In 1984, 45% of the state’s Hispanics voted for Reagan. Then Pete Wilson drove them into Democrats’ arms.
Donald Trump’s new campaign ad covers old material. He wants to “make America great again” and immigrants are standing in the way. The Republican presidential hopeful says that we should ban Muslims, wall off Mexico and deport our way to prosperity. Such talk has brought Mr. Trump large crowds on the campaign trail and kept him leading in the polls, but GOP strategists who know their history are worried that it could backfire big time.
The television spot includes aerial footage of migrants scurrying across a border, and it has drawn comparisons to very similar ads run in the early 1990s by California’s then-Gov. Pete Wilson, another Republican moderate with presidential ambitions who became an immigration hard-liner out of political expediency.

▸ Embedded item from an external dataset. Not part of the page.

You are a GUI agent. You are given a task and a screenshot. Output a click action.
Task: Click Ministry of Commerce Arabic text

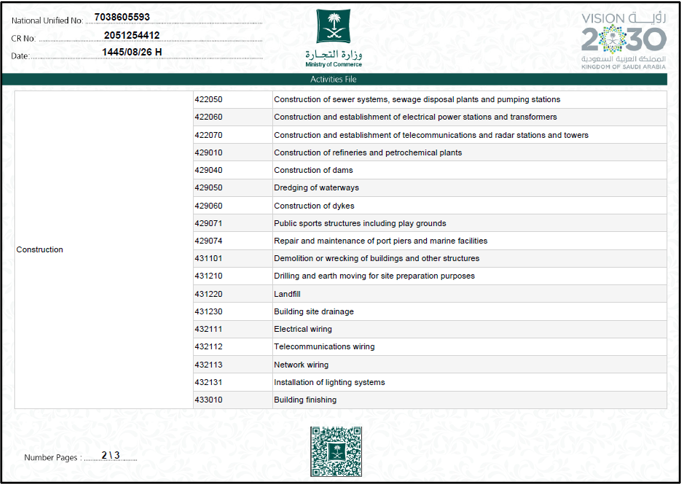click(334, 55)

Mr. Wilson, who was first elected in 1990, signed a large tax increase that infuriated conservatives and damaged his poll numbers. Eager to change the subject as he began campaigning for a second term, the governor became a vocal supporter of Proposition 187, a referendum that denied illegal aliens and their children access to schools and health care. The referendum passed (though it was later gutted by the courts) and Mr. Wilson won re-election, but the victory turned out to be shallow, while the subsequent political damage ran much deeper.